▶ **What the task requires**: Report how many lines in the rows below contain the string "coordinates", counting only matches with the same capitalization. Give the number alone.
START Stored rows
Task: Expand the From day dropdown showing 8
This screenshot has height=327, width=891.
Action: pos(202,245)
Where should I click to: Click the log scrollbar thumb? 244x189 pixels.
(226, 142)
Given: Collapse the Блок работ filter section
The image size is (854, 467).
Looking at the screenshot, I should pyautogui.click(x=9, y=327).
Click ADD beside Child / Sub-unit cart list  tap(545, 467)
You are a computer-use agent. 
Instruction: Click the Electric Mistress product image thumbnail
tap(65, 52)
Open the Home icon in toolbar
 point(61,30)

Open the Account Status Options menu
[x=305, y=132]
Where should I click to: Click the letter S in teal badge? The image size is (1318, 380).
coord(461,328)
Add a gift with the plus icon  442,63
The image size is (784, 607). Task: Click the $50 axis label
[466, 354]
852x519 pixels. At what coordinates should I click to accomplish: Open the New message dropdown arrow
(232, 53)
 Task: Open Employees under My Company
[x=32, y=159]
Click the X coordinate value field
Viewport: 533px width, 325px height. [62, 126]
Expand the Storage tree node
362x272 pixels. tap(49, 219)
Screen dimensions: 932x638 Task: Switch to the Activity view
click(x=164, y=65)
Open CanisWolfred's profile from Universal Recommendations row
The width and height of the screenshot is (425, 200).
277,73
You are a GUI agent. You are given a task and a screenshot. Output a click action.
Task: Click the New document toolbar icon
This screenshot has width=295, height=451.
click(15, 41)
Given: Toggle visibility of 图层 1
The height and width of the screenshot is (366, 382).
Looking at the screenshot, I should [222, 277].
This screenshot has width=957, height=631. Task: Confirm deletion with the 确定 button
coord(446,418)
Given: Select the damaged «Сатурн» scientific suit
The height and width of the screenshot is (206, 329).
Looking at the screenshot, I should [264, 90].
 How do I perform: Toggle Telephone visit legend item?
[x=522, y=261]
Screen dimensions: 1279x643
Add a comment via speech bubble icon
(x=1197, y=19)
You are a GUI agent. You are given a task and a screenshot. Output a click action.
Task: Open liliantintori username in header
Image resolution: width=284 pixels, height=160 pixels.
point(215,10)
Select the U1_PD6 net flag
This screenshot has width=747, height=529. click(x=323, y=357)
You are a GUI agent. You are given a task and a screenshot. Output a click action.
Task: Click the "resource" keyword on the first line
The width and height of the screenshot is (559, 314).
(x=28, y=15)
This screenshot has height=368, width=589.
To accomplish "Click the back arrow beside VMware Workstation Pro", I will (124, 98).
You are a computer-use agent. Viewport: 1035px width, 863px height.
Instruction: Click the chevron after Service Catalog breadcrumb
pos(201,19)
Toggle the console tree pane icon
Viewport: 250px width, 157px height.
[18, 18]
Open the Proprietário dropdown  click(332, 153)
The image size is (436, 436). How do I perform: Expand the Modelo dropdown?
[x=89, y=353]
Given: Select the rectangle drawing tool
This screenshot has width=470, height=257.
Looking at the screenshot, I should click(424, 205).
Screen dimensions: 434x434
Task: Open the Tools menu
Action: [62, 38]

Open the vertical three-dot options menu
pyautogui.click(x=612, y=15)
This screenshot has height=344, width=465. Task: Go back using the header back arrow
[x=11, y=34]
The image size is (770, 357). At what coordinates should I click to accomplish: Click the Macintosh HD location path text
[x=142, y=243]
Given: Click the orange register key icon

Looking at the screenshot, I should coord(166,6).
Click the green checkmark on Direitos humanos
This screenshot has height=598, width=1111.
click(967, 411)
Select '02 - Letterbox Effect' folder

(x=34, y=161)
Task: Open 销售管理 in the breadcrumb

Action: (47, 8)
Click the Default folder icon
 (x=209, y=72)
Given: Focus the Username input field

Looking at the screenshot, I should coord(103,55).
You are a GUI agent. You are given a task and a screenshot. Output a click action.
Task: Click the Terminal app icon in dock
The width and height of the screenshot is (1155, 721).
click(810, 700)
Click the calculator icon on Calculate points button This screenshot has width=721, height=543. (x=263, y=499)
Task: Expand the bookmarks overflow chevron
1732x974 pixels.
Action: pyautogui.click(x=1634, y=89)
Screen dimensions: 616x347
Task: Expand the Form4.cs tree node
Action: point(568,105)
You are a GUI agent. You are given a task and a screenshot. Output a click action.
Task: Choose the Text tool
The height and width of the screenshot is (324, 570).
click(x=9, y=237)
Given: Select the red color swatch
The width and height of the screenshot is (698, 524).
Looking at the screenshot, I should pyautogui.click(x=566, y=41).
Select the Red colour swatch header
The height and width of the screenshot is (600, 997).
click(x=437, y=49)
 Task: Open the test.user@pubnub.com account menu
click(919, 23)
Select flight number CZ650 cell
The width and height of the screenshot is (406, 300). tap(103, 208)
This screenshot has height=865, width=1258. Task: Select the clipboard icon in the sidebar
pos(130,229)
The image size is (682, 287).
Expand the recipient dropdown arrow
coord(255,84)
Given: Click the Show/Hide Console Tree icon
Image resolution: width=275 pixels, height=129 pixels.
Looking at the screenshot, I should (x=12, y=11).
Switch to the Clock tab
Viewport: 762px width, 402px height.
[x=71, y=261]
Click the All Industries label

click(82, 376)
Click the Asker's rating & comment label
END Stored rows
▶ **Worked answer**: 2